Anatomy of a $1M Seed Round - robg
http://www.slideshare.net/brendanbaker/anatomy-of-seed-7753824#
======
patio11
The meat of the presentation is this graph:

<http://brendanbaker.co/anatomy.pdf>

Everything about that just makes my skin crawl. Each of those contacts is
programs not getting written, customers not getting talked to, A/B tests not
getting run, etc etc. I accept that fundraising is necessary for a certain
class of companies, but egads, any graph that looks like that needs radical
corrective capitalism.

On the plus side, it looks like AngelList is helping out on that score.
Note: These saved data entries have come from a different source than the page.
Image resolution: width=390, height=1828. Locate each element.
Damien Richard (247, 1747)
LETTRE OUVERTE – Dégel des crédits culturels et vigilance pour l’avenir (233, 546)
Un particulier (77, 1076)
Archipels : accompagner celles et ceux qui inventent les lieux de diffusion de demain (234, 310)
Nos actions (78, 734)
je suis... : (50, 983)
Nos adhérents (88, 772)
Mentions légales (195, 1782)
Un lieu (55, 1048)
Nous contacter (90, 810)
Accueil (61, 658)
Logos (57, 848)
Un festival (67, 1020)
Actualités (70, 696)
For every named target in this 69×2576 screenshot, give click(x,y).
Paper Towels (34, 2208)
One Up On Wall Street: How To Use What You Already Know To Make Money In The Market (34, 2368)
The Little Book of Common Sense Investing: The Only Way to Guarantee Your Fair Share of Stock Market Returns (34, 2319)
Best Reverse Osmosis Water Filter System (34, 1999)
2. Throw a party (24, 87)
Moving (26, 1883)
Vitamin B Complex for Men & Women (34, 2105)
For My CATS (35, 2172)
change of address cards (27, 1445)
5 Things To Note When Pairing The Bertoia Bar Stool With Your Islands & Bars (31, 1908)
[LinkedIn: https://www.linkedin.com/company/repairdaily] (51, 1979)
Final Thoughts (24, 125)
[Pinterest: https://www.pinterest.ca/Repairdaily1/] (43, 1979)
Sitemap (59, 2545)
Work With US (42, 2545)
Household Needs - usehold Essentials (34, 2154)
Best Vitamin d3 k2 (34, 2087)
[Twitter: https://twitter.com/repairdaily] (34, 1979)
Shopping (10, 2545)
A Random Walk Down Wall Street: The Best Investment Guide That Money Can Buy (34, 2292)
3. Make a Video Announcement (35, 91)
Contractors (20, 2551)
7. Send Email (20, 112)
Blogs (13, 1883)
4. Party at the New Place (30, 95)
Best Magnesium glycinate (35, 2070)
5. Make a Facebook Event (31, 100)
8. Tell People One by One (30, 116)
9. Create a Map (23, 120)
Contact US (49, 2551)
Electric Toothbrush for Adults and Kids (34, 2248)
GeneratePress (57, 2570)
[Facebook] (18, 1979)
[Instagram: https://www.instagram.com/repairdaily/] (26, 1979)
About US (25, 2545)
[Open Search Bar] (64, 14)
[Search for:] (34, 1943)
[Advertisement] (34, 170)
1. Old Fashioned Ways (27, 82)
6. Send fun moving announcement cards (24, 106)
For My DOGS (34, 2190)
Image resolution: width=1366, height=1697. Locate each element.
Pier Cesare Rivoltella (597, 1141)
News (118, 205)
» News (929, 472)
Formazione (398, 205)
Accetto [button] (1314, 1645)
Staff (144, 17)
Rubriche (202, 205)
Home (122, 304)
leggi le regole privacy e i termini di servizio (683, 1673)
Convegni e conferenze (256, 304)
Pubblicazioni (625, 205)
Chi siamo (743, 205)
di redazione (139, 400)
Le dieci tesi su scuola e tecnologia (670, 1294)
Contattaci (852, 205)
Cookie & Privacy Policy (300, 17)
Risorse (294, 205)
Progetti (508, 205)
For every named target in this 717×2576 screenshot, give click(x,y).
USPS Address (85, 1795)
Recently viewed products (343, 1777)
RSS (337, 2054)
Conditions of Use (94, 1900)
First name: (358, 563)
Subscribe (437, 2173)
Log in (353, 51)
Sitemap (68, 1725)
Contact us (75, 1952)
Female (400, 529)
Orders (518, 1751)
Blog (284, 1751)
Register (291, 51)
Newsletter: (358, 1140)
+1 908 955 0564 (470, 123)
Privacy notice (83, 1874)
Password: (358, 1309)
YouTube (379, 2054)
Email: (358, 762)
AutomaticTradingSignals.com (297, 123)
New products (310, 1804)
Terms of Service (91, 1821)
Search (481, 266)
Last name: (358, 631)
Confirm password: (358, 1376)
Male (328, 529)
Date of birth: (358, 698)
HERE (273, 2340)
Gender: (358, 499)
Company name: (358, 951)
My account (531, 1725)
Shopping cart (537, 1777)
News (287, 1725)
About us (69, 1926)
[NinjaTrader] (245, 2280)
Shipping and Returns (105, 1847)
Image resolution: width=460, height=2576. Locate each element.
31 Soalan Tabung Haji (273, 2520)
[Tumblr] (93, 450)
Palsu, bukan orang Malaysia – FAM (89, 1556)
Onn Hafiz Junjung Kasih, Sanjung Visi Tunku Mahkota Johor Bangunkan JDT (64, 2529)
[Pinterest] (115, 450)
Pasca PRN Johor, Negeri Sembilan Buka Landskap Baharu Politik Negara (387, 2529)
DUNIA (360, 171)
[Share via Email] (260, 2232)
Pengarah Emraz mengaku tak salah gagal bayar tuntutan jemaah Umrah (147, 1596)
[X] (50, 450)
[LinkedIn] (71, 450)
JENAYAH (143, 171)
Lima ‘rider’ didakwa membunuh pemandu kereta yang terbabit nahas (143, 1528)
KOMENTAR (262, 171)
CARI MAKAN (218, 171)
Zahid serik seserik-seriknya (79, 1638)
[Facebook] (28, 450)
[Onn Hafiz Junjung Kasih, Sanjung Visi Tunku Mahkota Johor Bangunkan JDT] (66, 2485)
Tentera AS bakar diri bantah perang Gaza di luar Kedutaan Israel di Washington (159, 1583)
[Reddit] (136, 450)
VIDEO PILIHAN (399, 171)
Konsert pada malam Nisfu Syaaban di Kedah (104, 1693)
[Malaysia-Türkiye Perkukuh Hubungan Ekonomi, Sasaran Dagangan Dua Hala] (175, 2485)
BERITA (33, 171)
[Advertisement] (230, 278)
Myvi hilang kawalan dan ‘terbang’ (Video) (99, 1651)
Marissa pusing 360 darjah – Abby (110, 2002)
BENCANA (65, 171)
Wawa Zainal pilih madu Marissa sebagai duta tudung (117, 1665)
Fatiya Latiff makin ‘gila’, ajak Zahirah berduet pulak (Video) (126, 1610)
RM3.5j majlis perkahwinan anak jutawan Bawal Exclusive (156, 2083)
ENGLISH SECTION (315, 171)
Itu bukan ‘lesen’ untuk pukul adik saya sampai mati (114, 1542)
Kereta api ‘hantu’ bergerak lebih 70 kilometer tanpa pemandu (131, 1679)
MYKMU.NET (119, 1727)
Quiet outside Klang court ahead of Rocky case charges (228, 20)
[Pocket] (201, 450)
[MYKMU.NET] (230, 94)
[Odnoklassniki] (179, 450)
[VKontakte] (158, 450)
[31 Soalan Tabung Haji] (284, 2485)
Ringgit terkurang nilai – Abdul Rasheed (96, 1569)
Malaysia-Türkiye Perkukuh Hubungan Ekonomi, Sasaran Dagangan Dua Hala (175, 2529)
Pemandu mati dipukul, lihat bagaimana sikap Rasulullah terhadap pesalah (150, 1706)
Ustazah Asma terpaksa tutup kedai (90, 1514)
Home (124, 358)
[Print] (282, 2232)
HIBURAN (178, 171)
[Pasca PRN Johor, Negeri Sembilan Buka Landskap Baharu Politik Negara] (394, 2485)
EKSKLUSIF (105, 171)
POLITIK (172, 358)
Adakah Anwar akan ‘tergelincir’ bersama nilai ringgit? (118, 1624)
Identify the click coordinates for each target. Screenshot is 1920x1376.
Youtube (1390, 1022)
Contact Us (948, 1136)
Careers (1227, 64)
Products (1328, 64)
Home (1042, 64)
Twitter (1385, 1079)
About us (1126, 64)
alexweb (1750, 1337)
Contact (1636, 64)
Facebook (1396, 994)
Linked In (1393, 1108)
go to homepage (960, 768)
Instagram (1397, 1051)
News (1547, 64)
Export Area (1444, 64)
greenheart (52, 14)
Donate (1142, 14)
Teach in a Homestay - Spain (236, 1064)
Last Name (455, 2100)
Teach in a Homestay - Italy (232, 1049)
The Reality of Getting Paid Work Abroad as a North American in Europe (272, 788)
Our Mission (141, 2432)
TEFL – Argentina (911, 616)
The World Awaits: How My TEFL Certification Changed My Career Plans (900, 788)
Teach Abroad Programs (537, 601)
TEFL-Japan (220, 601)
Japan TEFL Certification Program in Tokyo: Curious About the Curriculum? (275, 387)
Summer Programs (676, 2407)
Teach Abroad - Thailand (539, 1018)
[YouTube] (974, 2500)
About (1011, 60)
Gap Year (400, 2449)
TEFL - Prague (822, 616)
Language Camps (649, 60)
I
rather expect that YC & etc have similar effects.

------
olivercameron
If anything ever proves just how distracting raising money is, this is it.

------
ticky
Calling potential investors a "waste of time" just because they didn't invest
or grant you further connections is a little harsh.

Its just like saying all the girls you hit on that simply weren't attracted to
you were all "wasting your time", and you make some fancy graphs on the ones
that do sleep with you in big green circles.

It makes you look like a pick up artist trying to find the best way to score a
girl and make everyone else look bad.

------
d2
Dup: <http://news.ycombinator.com/item?id=2490745>

------
mingyeow
This is an amazingly detailed preso with great insights. The only thing is
that the conclusions could be more clear cut.

------
kayoone
omg, dunno but before investing so much time and effort into raising money you
are probably better off with just building out your product.

Basically for a small team this means you cant work on your project for weeks
if not months.